Internal Language Transformations
Page 5 of 8

Subquery Processing and Transformations

Subqueries are notoriously expensive to evaluate. This section describes some of the transformations that Cloudscape makes internally to reduce the cost of evaluating them.

Materialization

Materialization means that a subquery is evaluated only once. A subquery can be materialized if it is a noncorrelated expression subquery. A correlated subquery is one that references columns in the outer query, and so has to be evaluated for each row in the outer query.

For example:

SELECT * FROM Hotels WHERE hotel_id = (SELECT MAX(hotel_id) FROM HotelAvailability)

In this statement, the subquery needs to be evaluated only once.

This type of subquery must return only one row. If evaluating the subquery causes a cardinality violation (if it returns more than one row), an exception will be thrown at the beginning of execution.

++++++++++

Stated exercise a:
For the text extract on subquery processing, decide whether each statement agrees with it, answering yes or no and quoting the deciding words of the text: (i) A correlated subquery references columns in the outer query. (ii) A subquery can be materialized if it is a correlated expression subquery. (iii) A cardinality violation causes an exception to be thrown at the end of execution.

Document and screenshot pointing entries
++++++++++

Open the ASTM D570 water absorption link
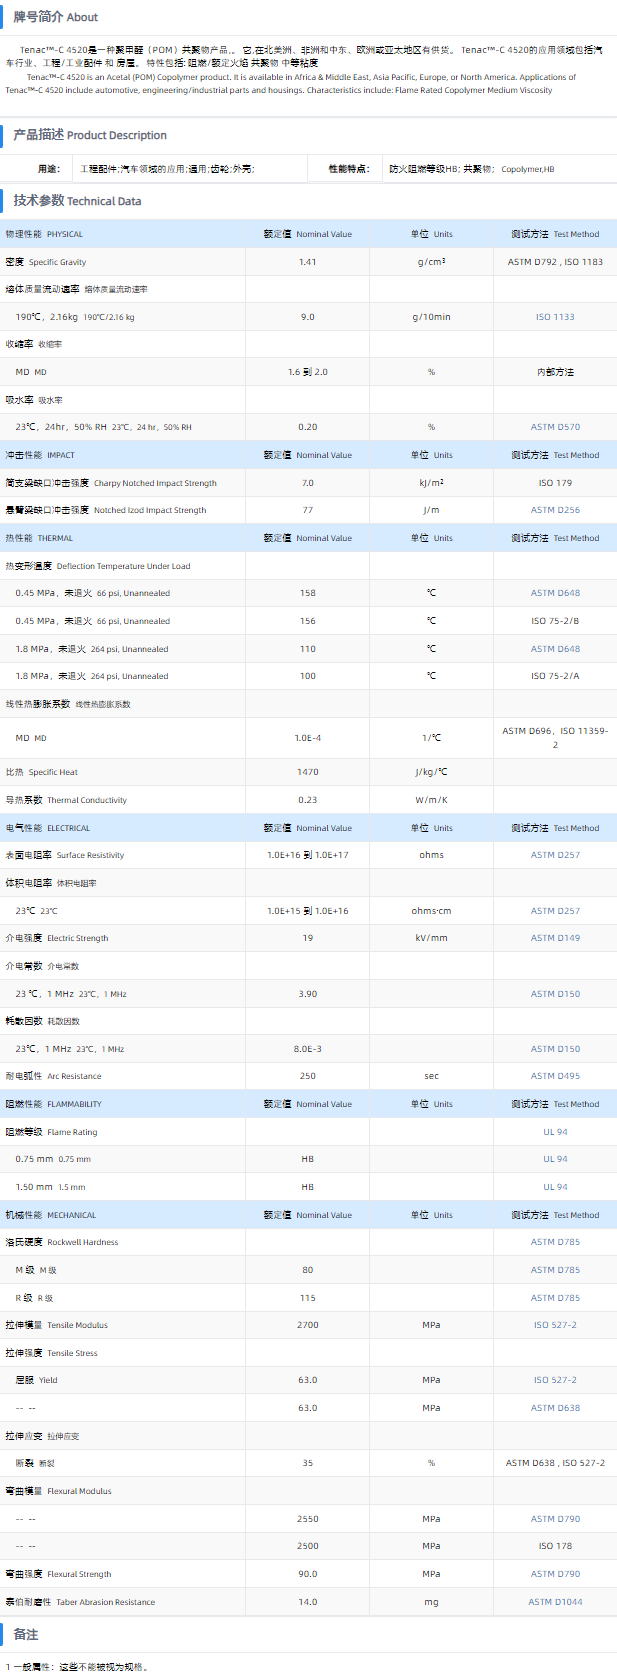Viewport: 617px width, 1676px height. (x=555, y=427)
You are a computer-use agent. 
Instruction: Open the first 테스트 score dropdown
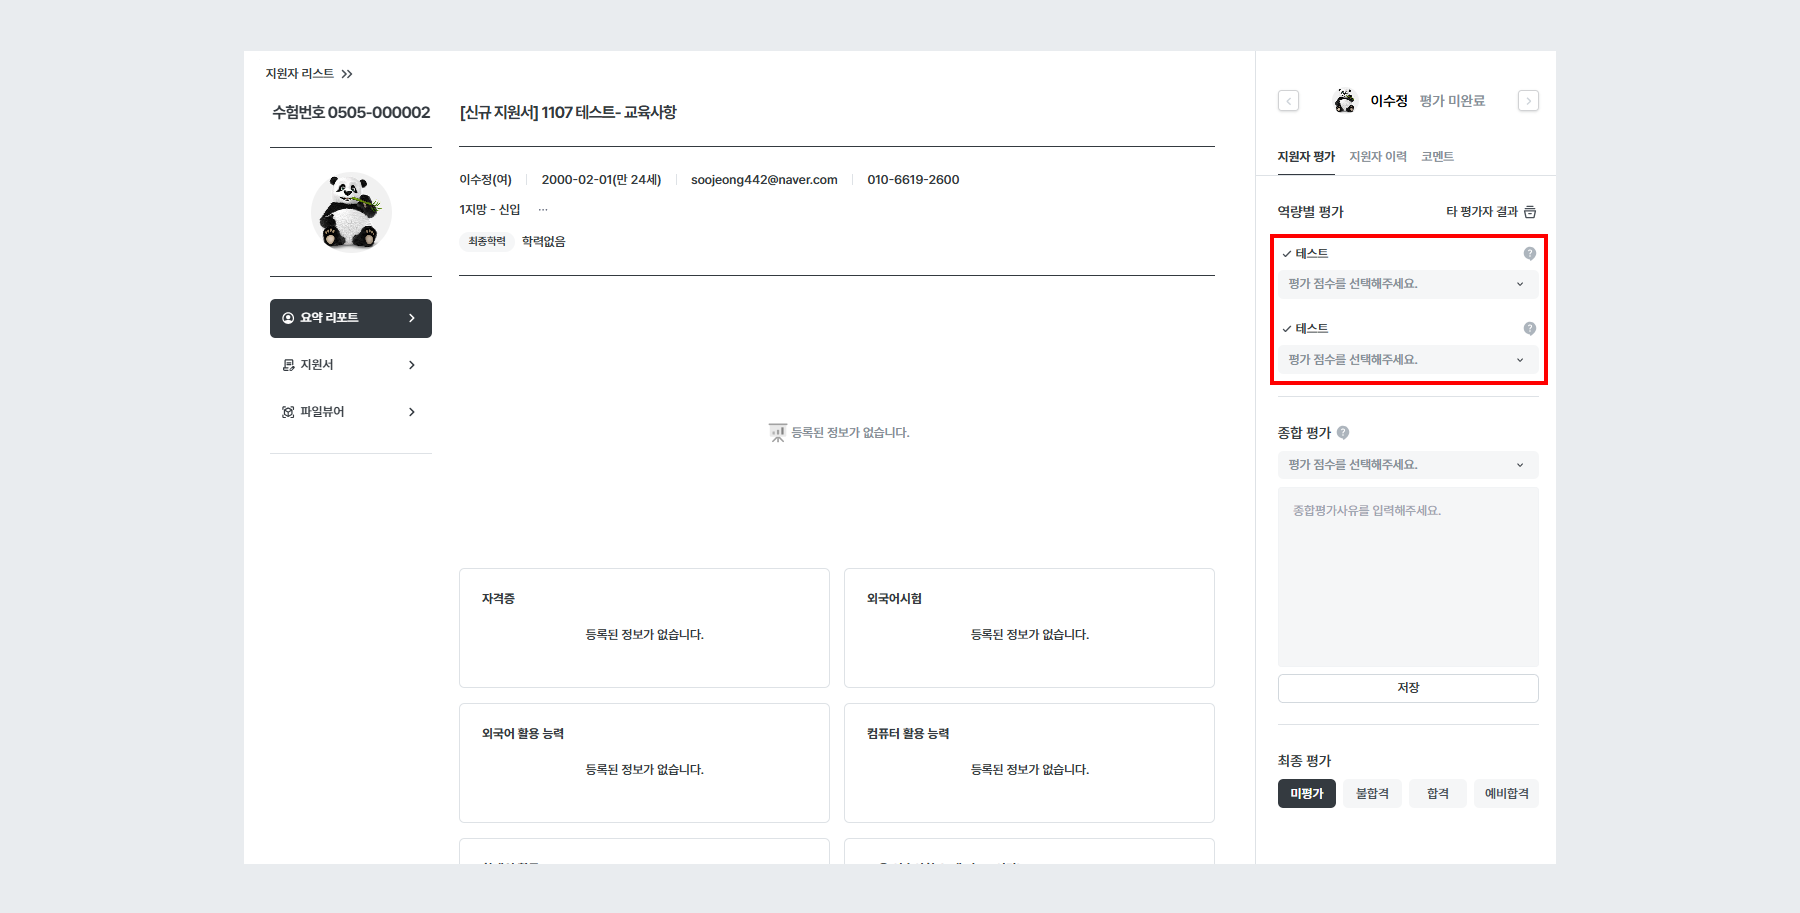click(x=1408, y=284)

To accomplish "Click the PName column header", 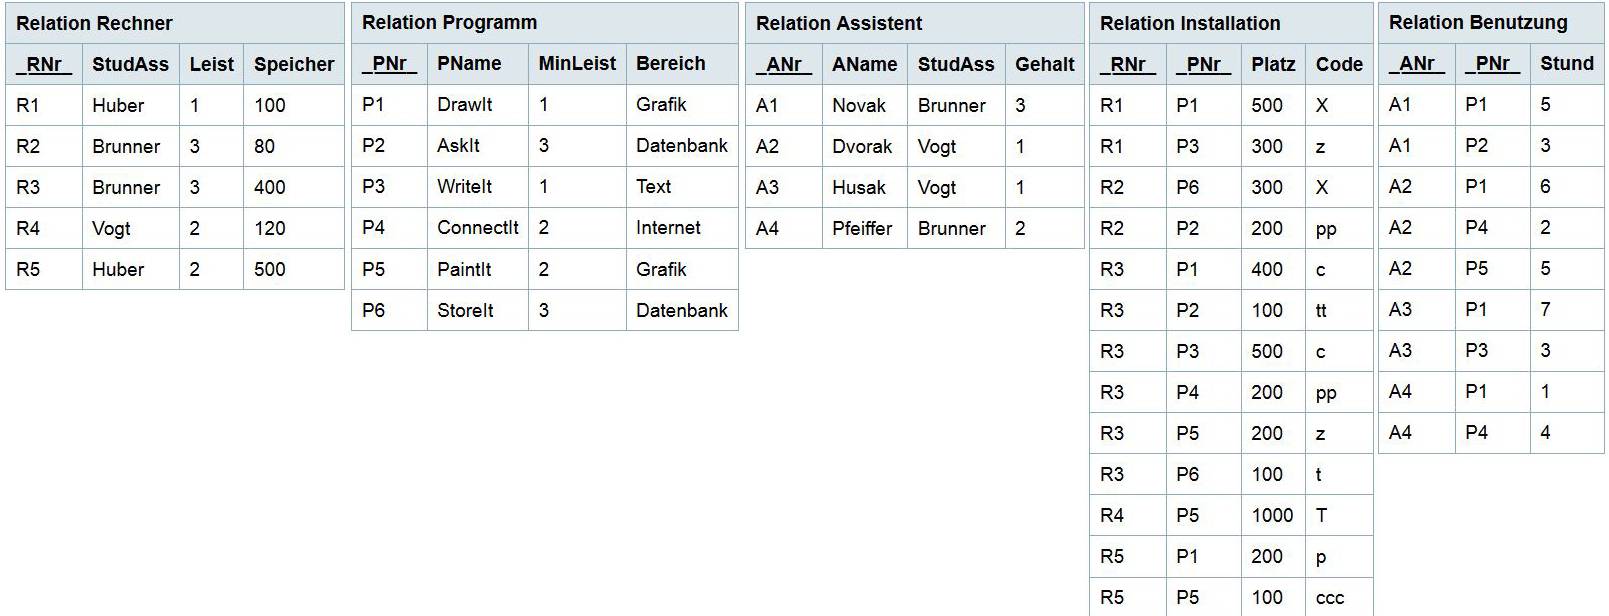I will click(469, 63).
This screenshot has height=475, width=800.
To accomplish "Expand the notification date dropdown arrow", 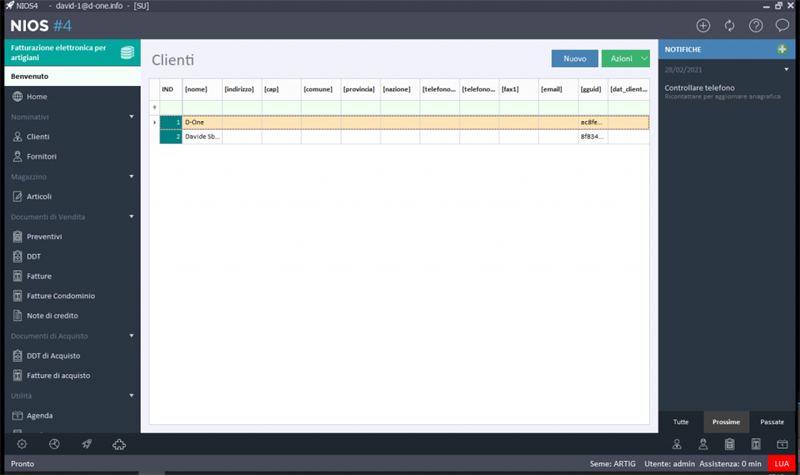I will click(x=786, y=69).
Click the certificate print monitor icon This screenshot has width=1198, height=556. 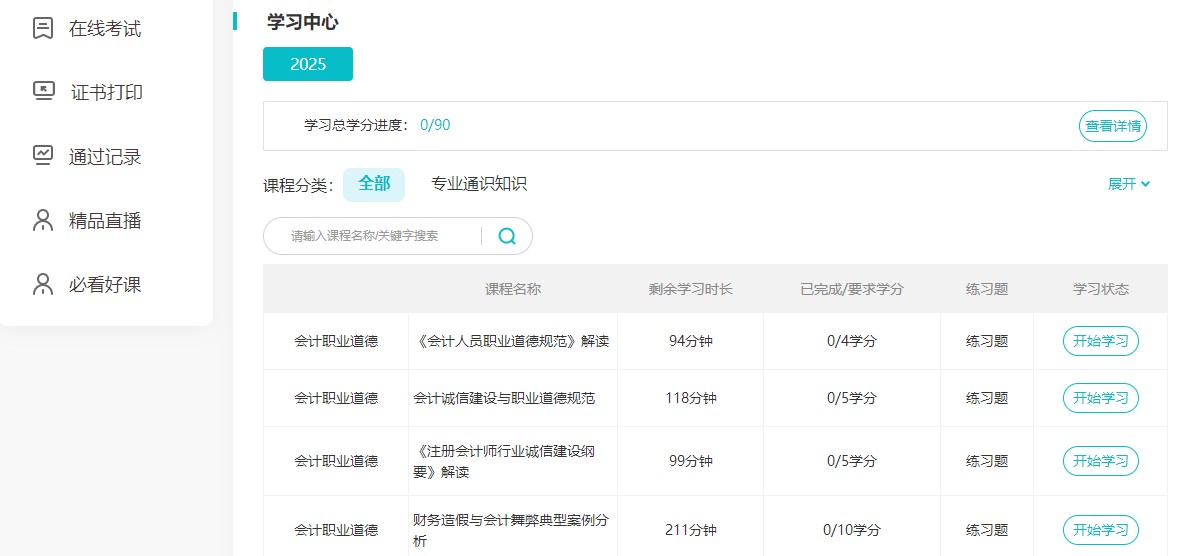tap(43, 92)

++++++++++

Stated exercise b:
Find every line in the records that contains the string "Open", matching case, and copy each such line.

Full answer a:
(i) Yes: "A correlated subquery is one that references columns in the outer query"
(ii) No: "A subquery can be materialized if it is a noncorrelated expression subquery."
(iii) No: "an exception will be thrown at the beginning of execution."

Full answer b:
Open the ASTM D570 water absorption link
Instruction: Open the first 테스트 score dropdown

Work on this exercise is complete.